The answer is we become so accustomed to lower level stress that we accept it as normal. Many ordinary, routine interactions at work and at home are stressful and trigger stress relieving and sometimes counterproductive behaviors. Many interactions contain an element of threat such as:
- Concern over how one is perceived;
- Uncertainty about whether the other person will agree;
- Fear the other person will get upset; or
- Trepidation because the other person is an authority figure.
These ‘threats’ can be real, perceived, or exaggerated.
How do you know a situation is stressing you if you are so used to low-level stress you don’t notice it anymore? WebMD explains: “During stress response, your heart rate increases, breathing quickens, muscles tighten, and blood pressure rises. You’ve gotten ready to act. It is how you protect yourself.” You know it when you feel it IF you are intentionally aware of physical sensations, which many people are not.
And why is it important to know you are stressed?
We often perceive a threat that is not real and/or we exaggerate the degree of a threat. Our stress relieving behaviors kick in and may cause undesired results. Recognizing the stress in the moment gives us the chance to pause, take a deep breath, and analyze the situation and evaluate the reality of the threat. That awareness helps us to choose a response that is relationally effective. For example:
Engage: relieve stress by taking over the meeting, issue, challenge, or problem until you convince others to see it your way. This leads to people agreeing just to end the debate. Pausing allows you to engage in true give and take and to reach an outcome that others buy in to and will support after the meeting is over.

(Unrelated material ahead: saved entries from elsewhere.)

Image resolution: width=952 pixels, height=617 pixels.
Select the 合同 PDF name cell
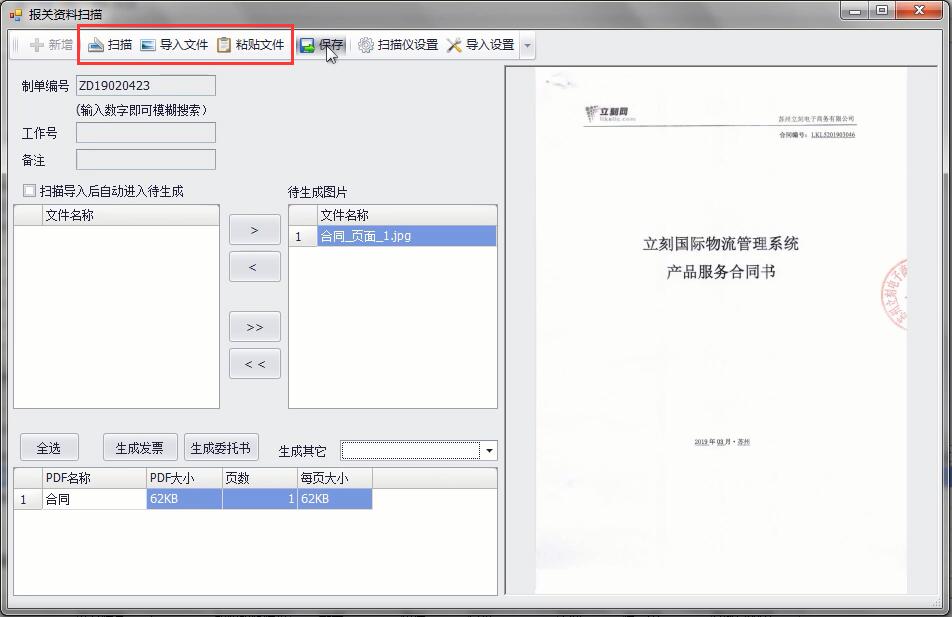[94, 499]
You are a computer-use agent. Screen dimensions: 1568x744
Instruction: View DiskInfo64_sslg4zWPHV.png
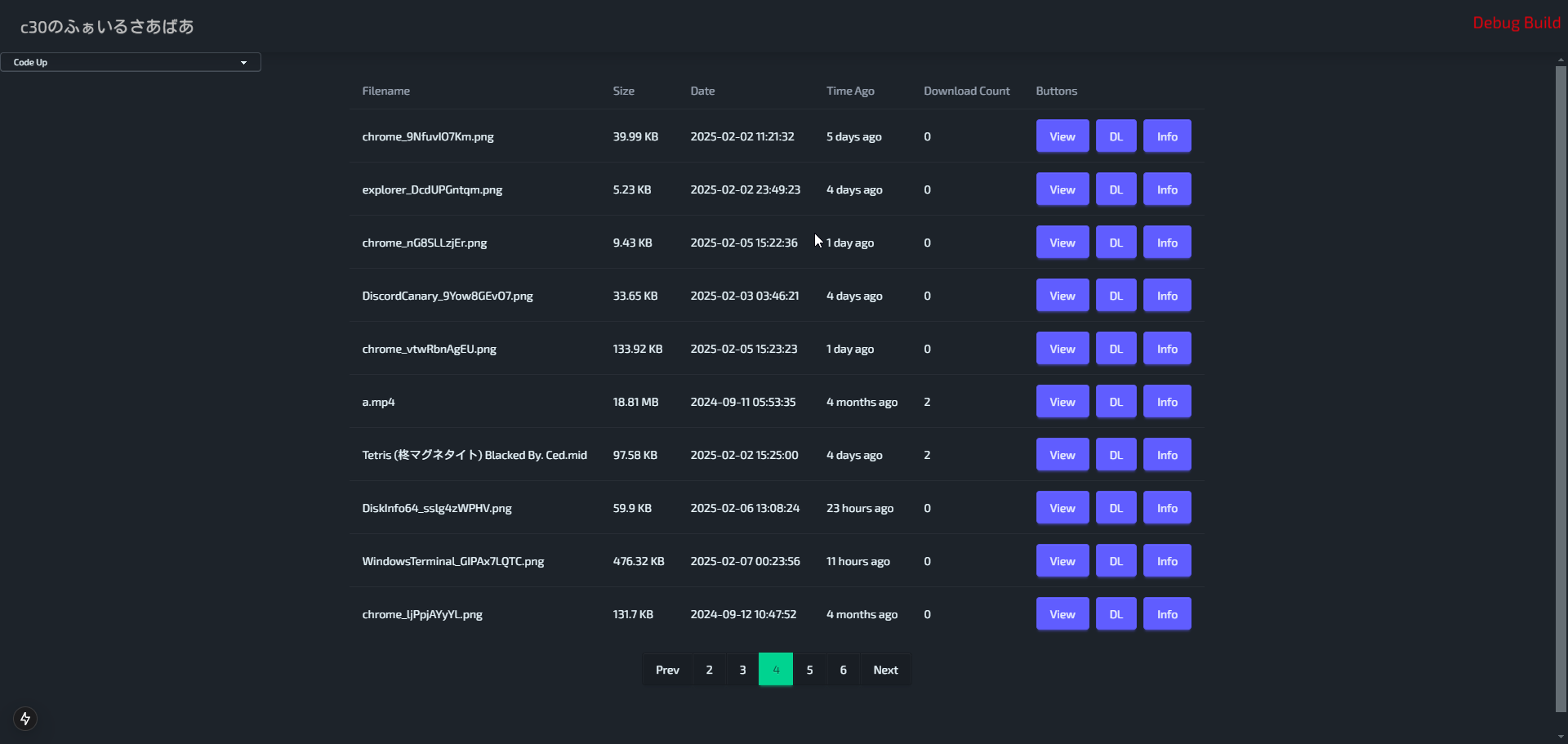[1062, 508]
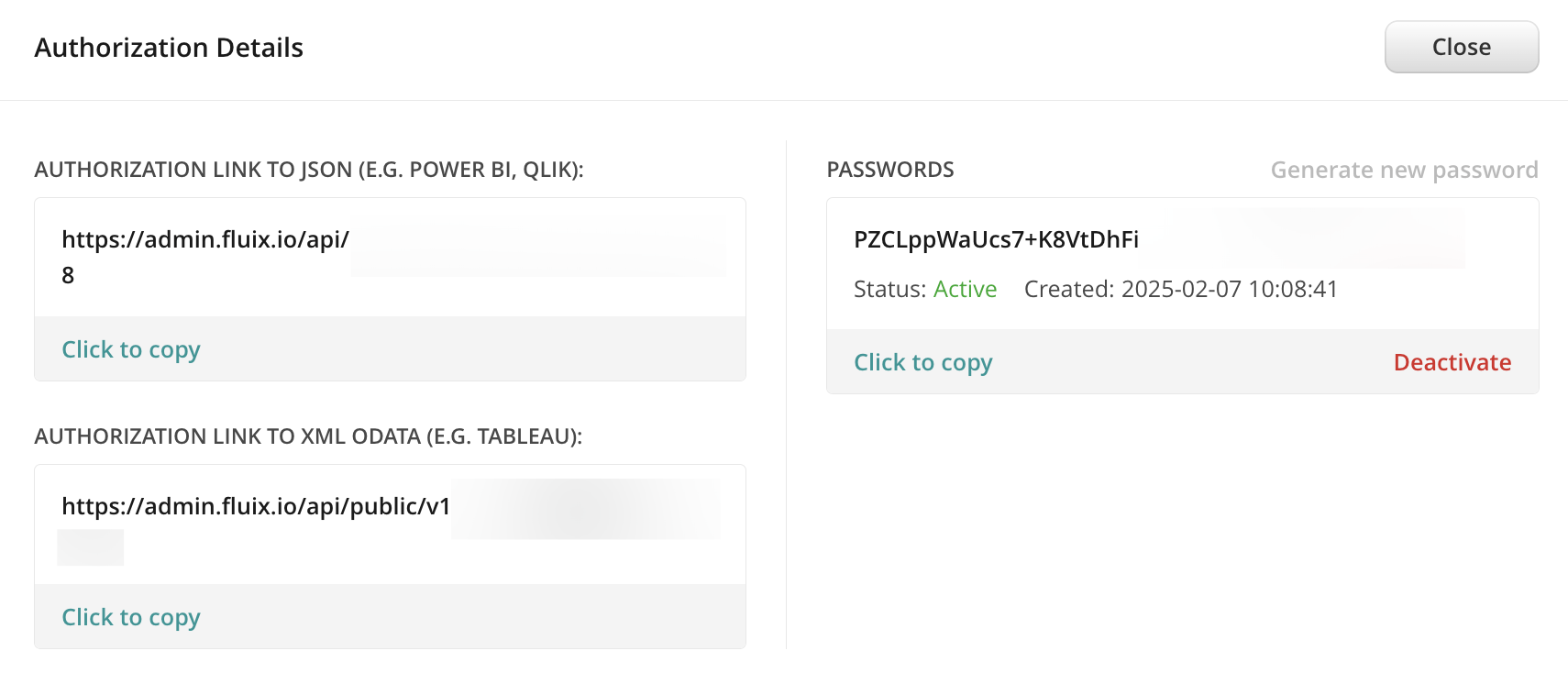Copy the password under Passwords

922,362
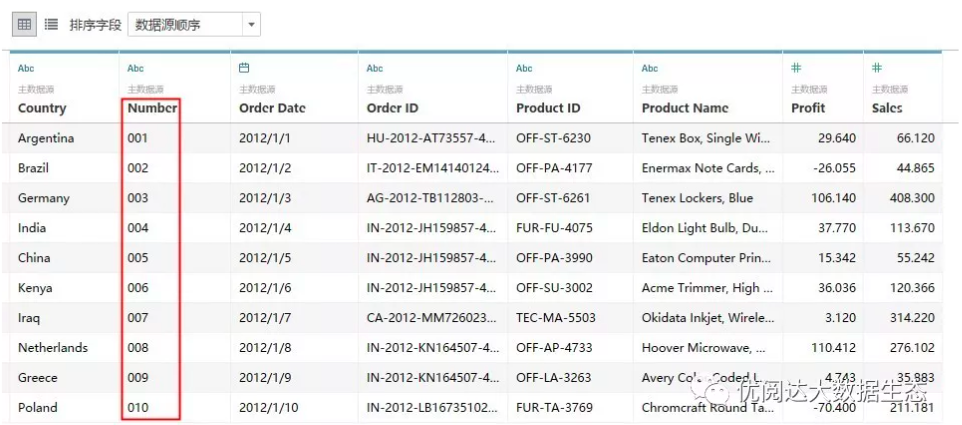
Task: Click Abc type icon above Product Name
Action: (x=650, y=68)
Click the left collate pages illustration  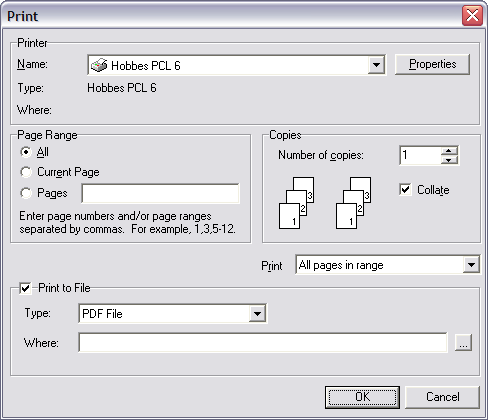point(296,203)
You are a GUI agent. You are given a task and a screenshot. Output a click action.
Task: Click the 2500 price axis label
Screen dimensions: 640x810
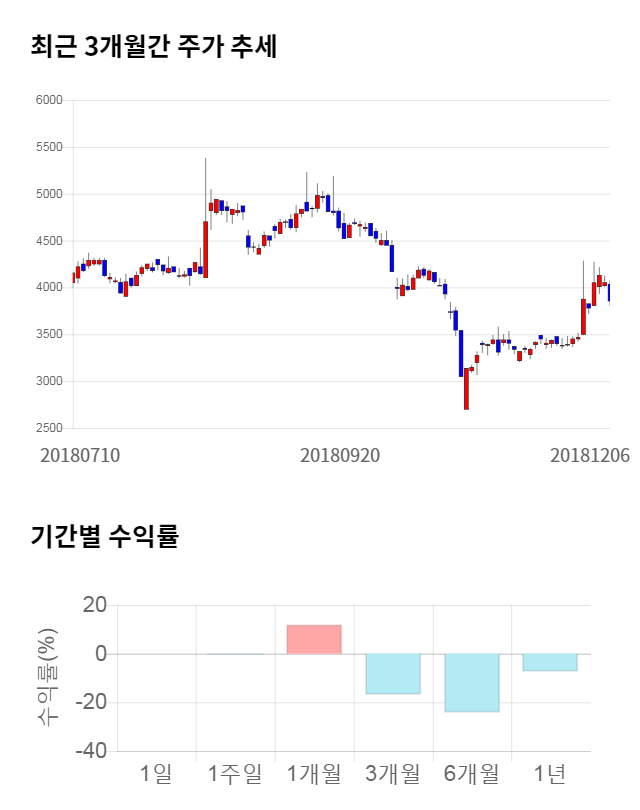tap(49, 428)
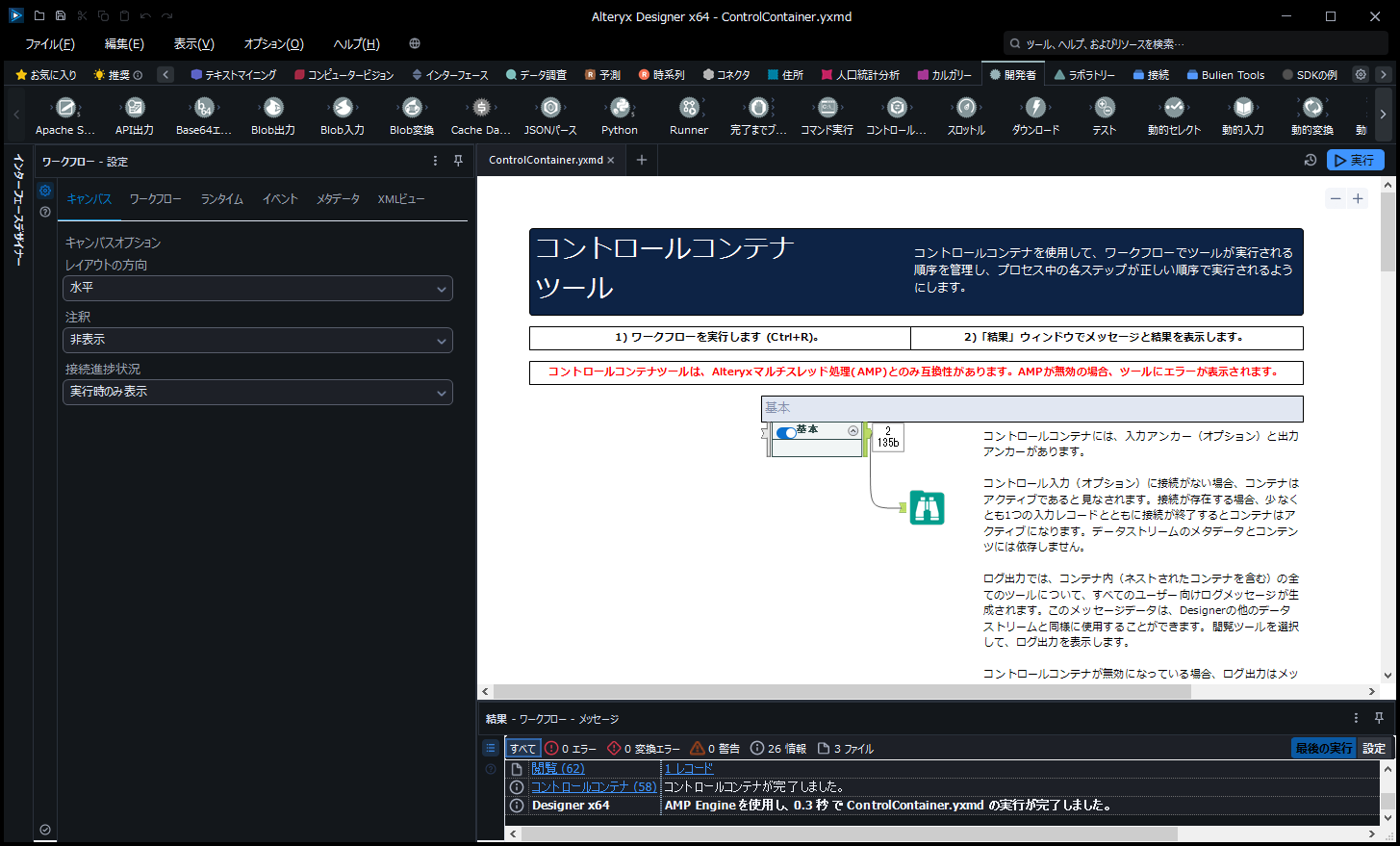1400x846 pixels.
Task: Open the レイアウトの方向 dropdown
Action: click(x=257, y=288)
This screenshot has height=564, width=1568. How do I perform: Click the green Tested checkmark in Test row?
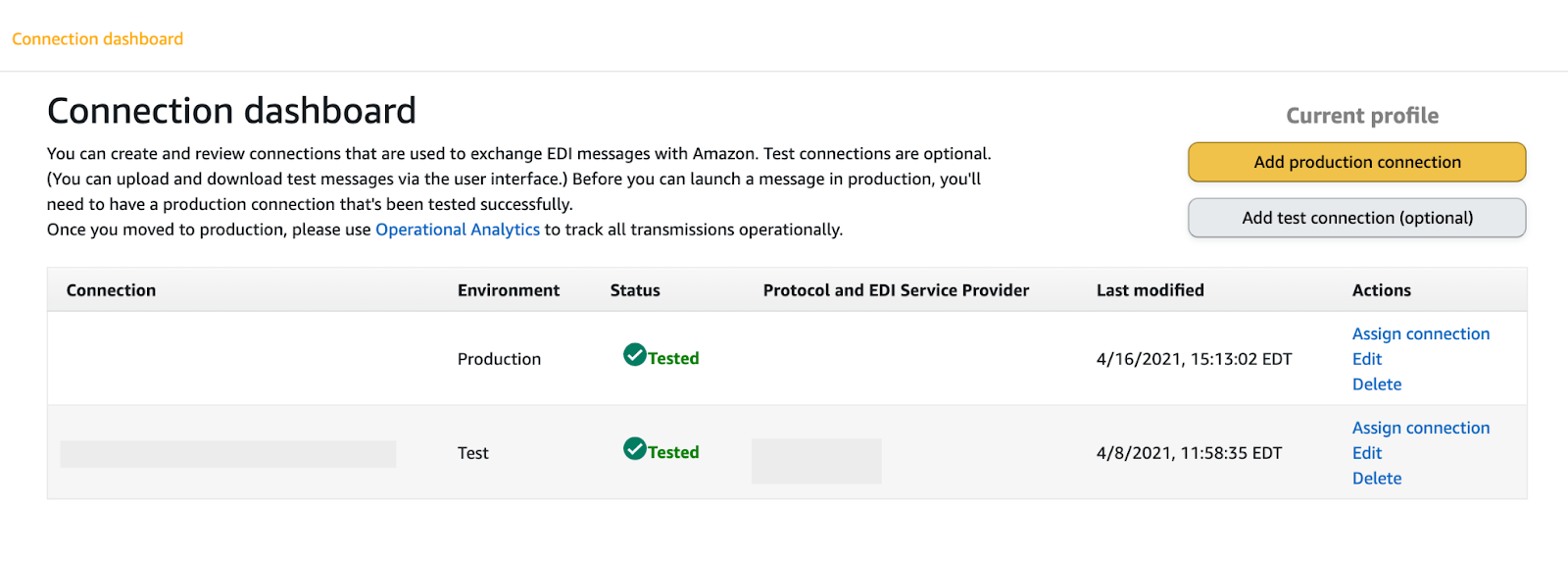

Take Charge: relieve stress by taking action to solve the problem. This can lead to a larger and larger to-do list and feeling overwhelmed. Pausing allows you to continue the conversation without undue volunteering or taking over. (If you are well known for this behavior, people will bring you things to do.)
Disconnect: relieve stress by disconnecting from the situation either emotionally or by physically leaving. If you disconnect, you lose your ability to influence – you give up your power. Again, pausing and assessing the reality of the situation can help you stay connected, engaged, and heard.
Defer: relieve stress by deferring to the other person, to let them have their way at your expense. As when you disconnect, you dishonor yourself and give up your power. Pausing and assessing the reality of the situation can help you stay in touch with your own needs and continue to seek a mutually beneficial resolution.
Be aware of stress and where it is leading you.